▶ _Selected passage_
###
Finding Nemo [B -- Cuter and sappier and more traditional than what Pixar's done in the past, and with far fewer corner-of-your-eye sight gags. (Actually, I don't know if there are any). But it's hard to deny the emotional investment that nonetheless is there, and just because it's cuter, sappier, and more traditional than past Pixar doesn't mean that it's anything like non-Pixar Disney  features. Feels a bit self-conciously "eye-popping," but it sure fucking beats The Little Mermaid. If there's one thing animated films could really learn to avoid, it's over-extended-by-15-minute climaxes; but character-driven humor is always a major plus. Oh, who am I kidding with all my quibbling? I was riveted. (Preceded by a 1989 short entitled Knick Knack, which is pretty amazing for being purely visual storytelling, but isn't actually that funny. It gets a "B" too)].
 
Scooby Doo [B- -- Was astonished at my luck to catch this beginning on HBO since it had long stood even above My Big Fat Greek Wedding on my list of movies I'd never pay money to see that I most want to see. Anyway, for a late-night television offering, it's pretty entertaining -- a hodge-podge of (deliberately?) terrible acting, amusingly idiotic jokes (my favorite -- a sinister British millionaire calling Scooby "Scoobert"), kinda-neat-but-plastic-looking-and-impersonal set direction, and more evidence of the inherent crapiness of CGI (see also: trailer for Hulk). All I can say is that I'm glad I didn't see it in theaters, but from start to finish I thoroughly enjoyed it].
 
The Great McGinty [B -- The funny moments are pretty widely dispersed -- either that or I just wasn't getting it -- and there's a social conscience behind it all, placing it somewhere near the (much-superior) Sullivan's Travels in tone. And the opening title card promises literally twice as much  as the film actually delivers. So that leaves those widely dispersed funny moments, which, for a film this short, are really enough in themselves].
 
/Heathers/ [A -- My second viewing and first in four years reveals a sheer fucking masterpiece. There's something inutterably glorious about a so-called teen movie in which Wynona Ryder refers to "teen angst bullshit" in a monologue (take that, target audience). But that doesn't account for the sheer sharpness of the movie -- this is satire that Swift would be proud of, satire that gets straight to the painful heart of people's pretensions. Throughout the film, individual shortcomings are accounted for by finger-pointing at a vague "they" that gets called "society;" it's the same kind of thing you hear in history classes, taken to the extreme. Even if you overlooked the astonishingly suspensful prank-on-jocks-gone-wrong scene (which is actually worthy of Hitchcock), or the breathtaking curlicues of irony (Christian Slater calling "Teenage Suicide Don't Do It" "our song" to Ryder), there'd still be sparkling dialog, pitch-perfect pacing, and the bizarre, serene power of the shot of cheerleading reaching a climax minutes before the film's end].
 
Pootie Tang [B- -- Its cheapness may be endearing, but it's also just fucking cheap, and when the movie tries to expand its plot in the least, it feels like it's been made by some kids with a camcorder and a couple rooms to film in. But Chris Rock is a helluva funny guy, and the language of Pootie gets laughs time and again. It's all pretty slight, but never unpleasant to watch].
###
Page and screen pointing data
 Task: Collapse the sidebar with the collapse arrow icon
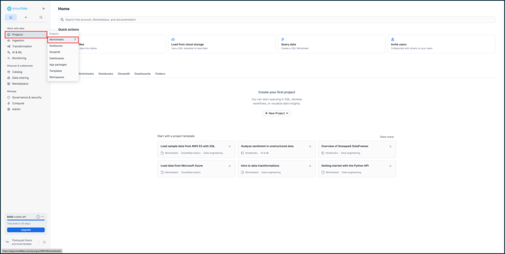pos(44,9)
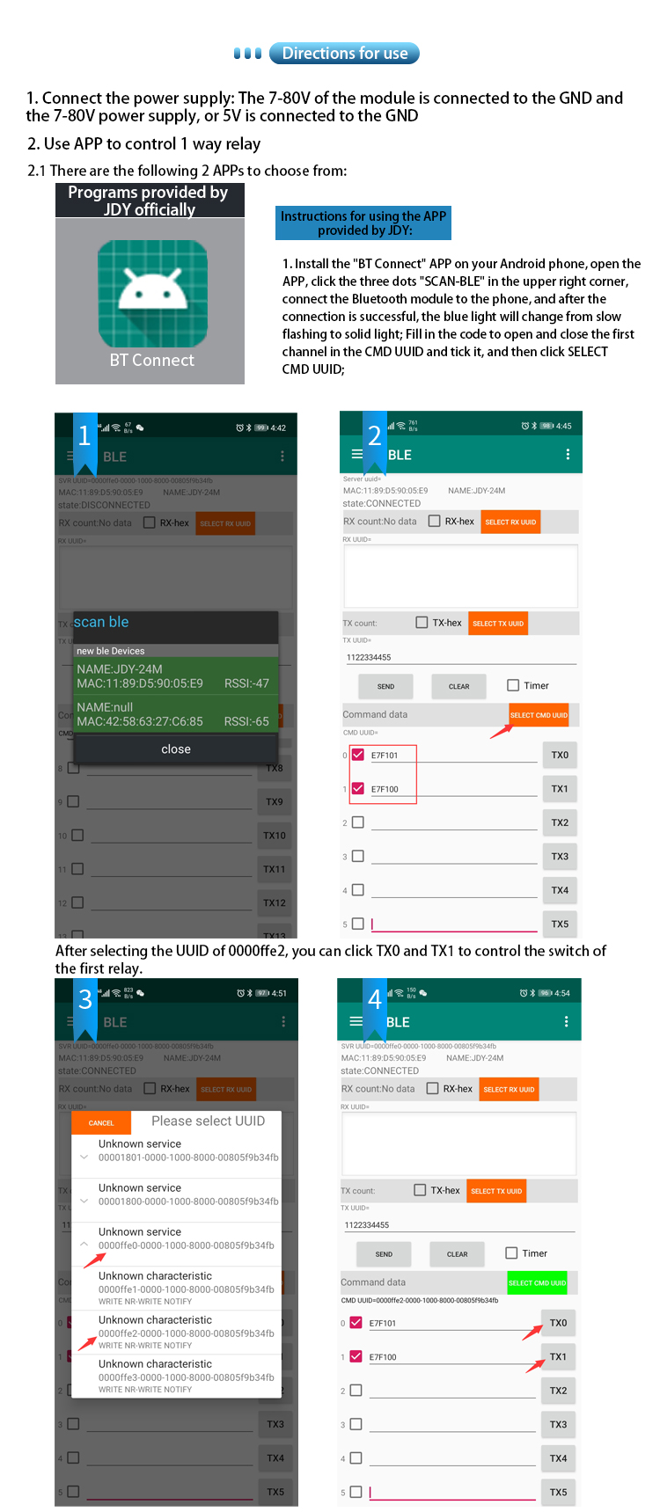Click the 1122334455 TX field in screenshot 2

click(461, 657)
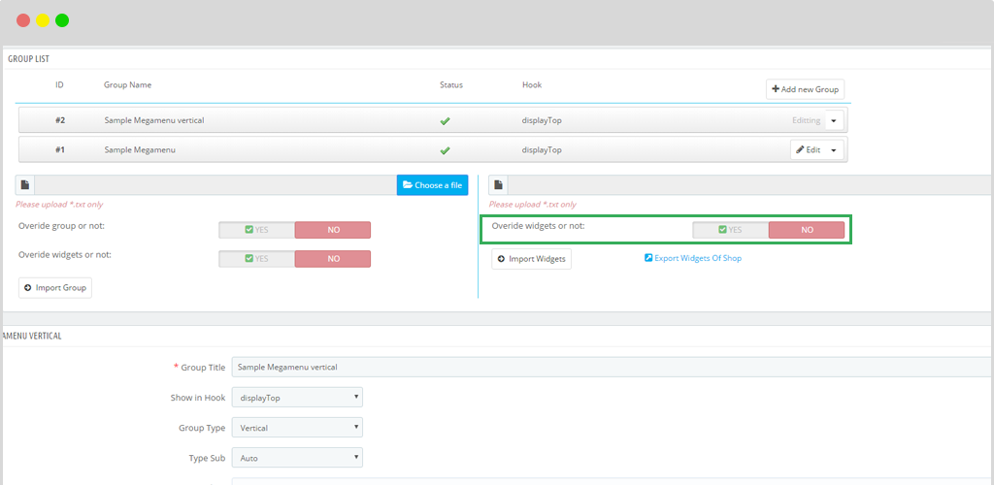Viewport: 994px width, 485px height.
Task: Click the file icon in left upload field
Action: [25, 185]
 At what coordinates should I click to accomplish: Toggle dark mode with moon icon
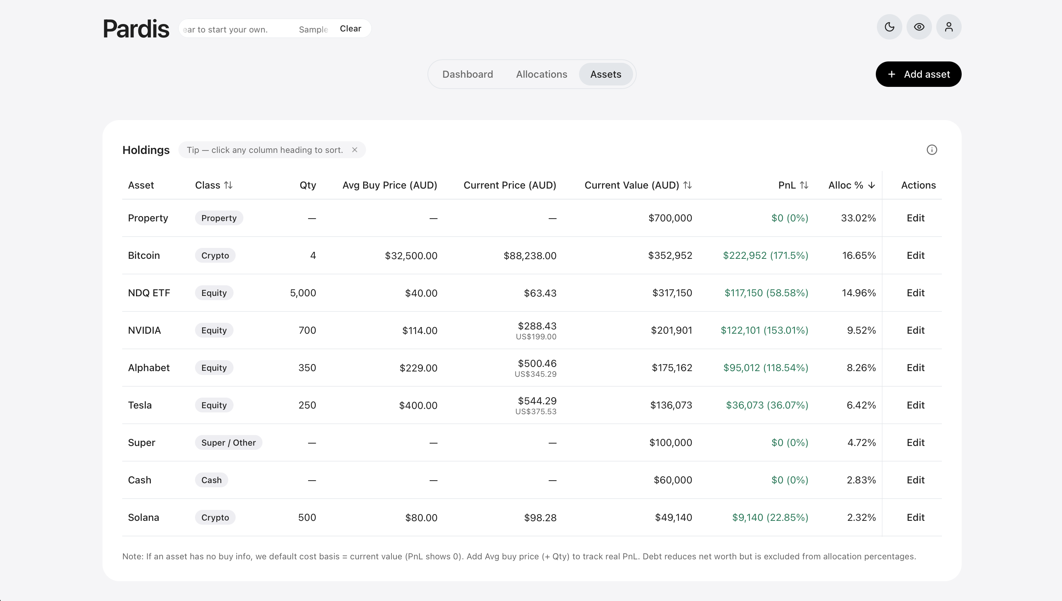coord(889,27)
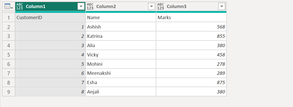293x107 pixels.
Task: Click the ABC123 data type icon of Column2
Action: coord(90,7)
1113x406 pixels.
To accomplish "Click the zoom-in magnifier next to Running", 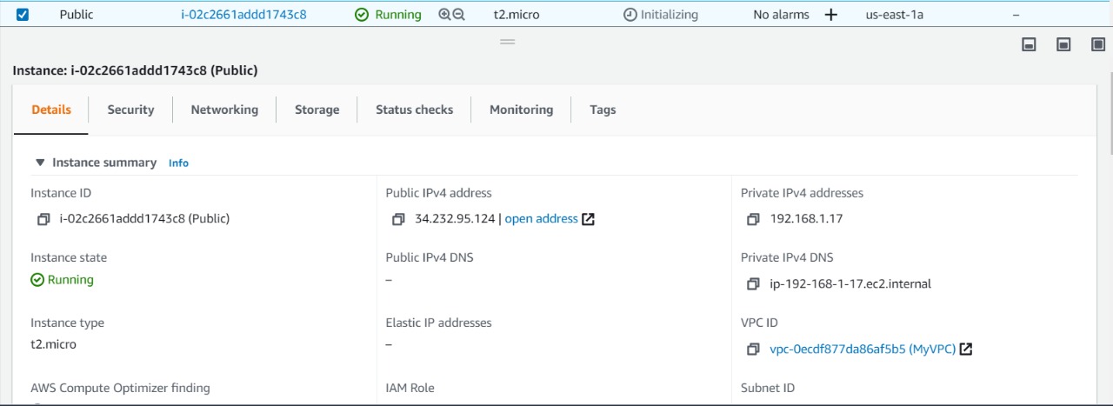I will coord(444,15).
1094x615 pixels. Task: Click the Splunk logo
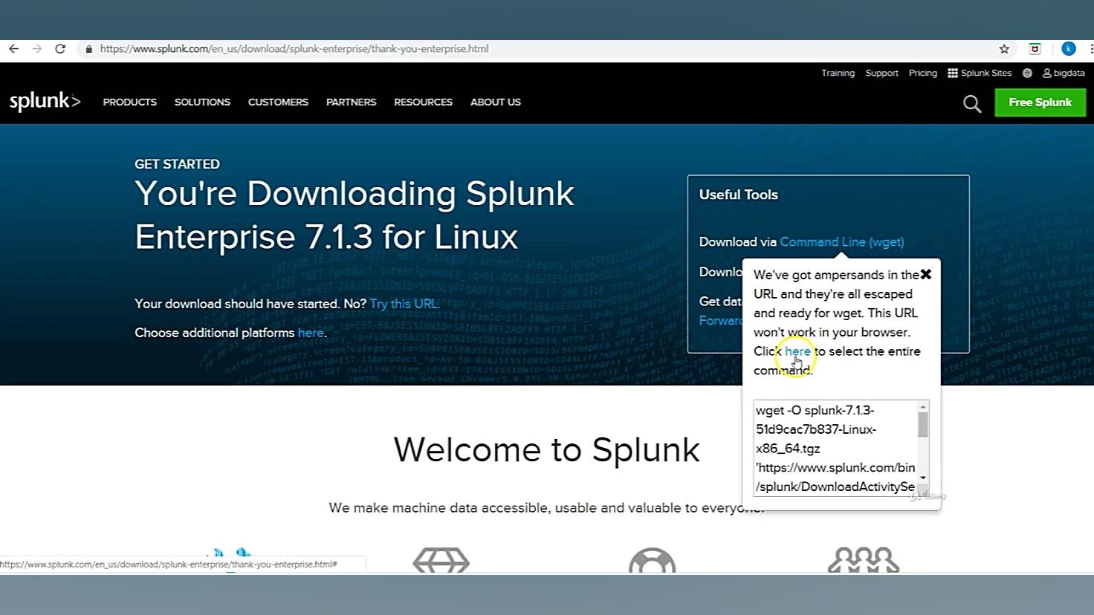pos(45,100)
###
▶ _Exercise tasks_
[1] According to the film reviews, why did the reviewer count it as luck to catch the start of Scooby Doo on HBO?
[2] From the film reviews, list every title that heads its own entry, along with the grade given to it.
[3] Pick up the film reviews after their final entry, in the same format and tone.
This material has no connection to the film reviews.

▶ _Answers below_
[1] The film had long ranked even above My Big Fat Greek Wedding on the reviewer's list of movies they would never pay money to see but most wanted to see.

[2]
- Finding Nemo: B
- Scooby Doo: B-
- The Great McGinty: B
- Heathers: A
- Pootie Tang: B-

[3]
 
Bruce Almighty [D -- It's absolute crap and doesn't warrant comment, but I do love Carrey, and
he does do something funny about once every half hour].
 
Man on the Train [B -- Only narrowly escapes falling apart; it's a movie about the unchangingness of things, but for the second two-thirds it constantly has you worried that it's going to sell out its central idea. Lessons are pounded home a bit much and one too many subplots accumulate. And the end goes on too long, with the final shots in particular spelling out what's already plenty explicit. Sorry if all my harping over a movie I like reads awkwardly, but the point is that this film really barely pulls itself off, though that makes the fact that it finally does a surprise all the more pleasant. What really pulls it through are the two great, mysterious faces at its center; somehow Leconte bring out both their geometric dimensions and humanity].
 
The Man Without a Past [C -- Delightfully quirky; laugh-filled; full of life lessons. There's even a cute dog. I usually hate this kind of movie much more than I do this one, and if Man Without a Past had been made by the-Frenchman-whose-name-I-will-not-speak (but who I thought of more than once during this film's duration) I don't think I'd have gotten to the end. Kaurismaki's visual style isn't especially cloying, however, and towards the end he manages a subtle pastiche look that struck me as what Far From Heaven could have been. The rest of it, unfortunately, is delightfully quirky, laugh-filled, and full of life lessons].
 
/Beetlejuice/ [A- -- For large chunks of running time, it's simply the greatest, with Burton and Keaton both working at their messy, energetic peaks. The Deitzes wear thin pretty quickly and, much as I like the coda, it might be better ended at the very moment it hits its manic height, maybe with Beetlejuice meeting his demise (spolier). Still I'd call it my number five Burton, and I love Burton].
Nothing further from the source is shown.